Only the lines from the one with "Open the Chèn menu" to the end of the listing below should be set down, exactly as written and without any pictures.
Supplied material Block Start
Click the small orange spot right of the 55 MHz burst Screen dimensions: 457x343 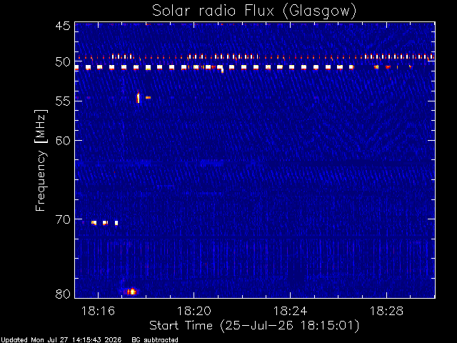[148, 97]
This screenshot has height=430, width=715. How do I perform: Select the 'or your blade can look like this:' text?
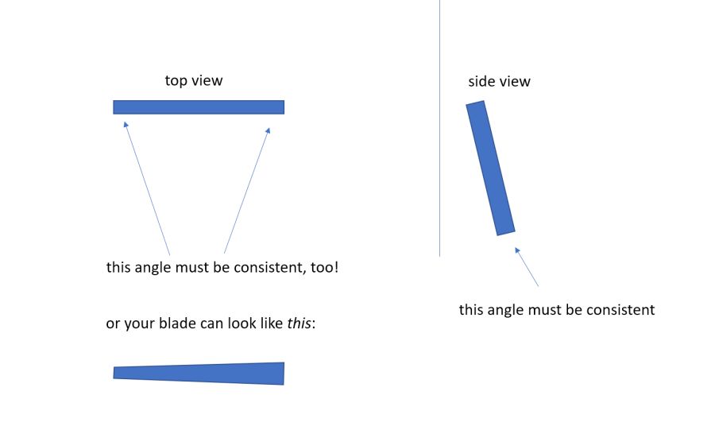pos(211,323)
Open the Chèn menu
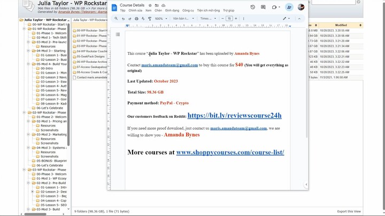Viewport: 385px width, 216px height. click(x=158, y=10)
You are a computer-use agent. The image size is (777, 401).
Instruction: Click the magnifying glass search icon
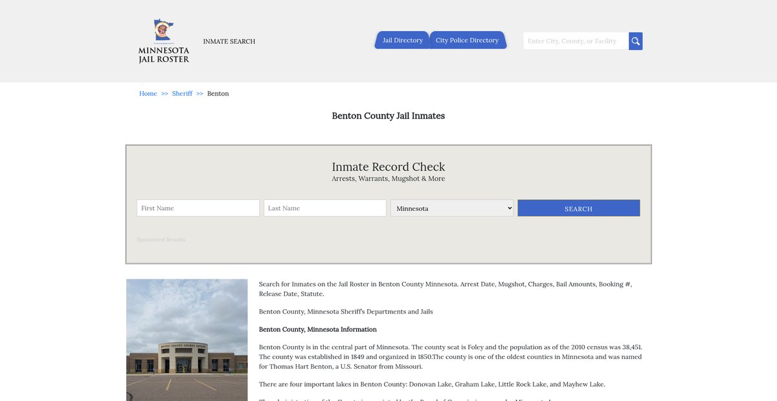pos(635,41)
Supplied material Block End
● **Written answer**:
Open the Chèn menu
Viewport: 385px width, 216px height. click(x=158, y=10)
You are a computer-use agent. The image size is (777, 401).
Instruction: Click the magnifying glass search icon
pos(635,41)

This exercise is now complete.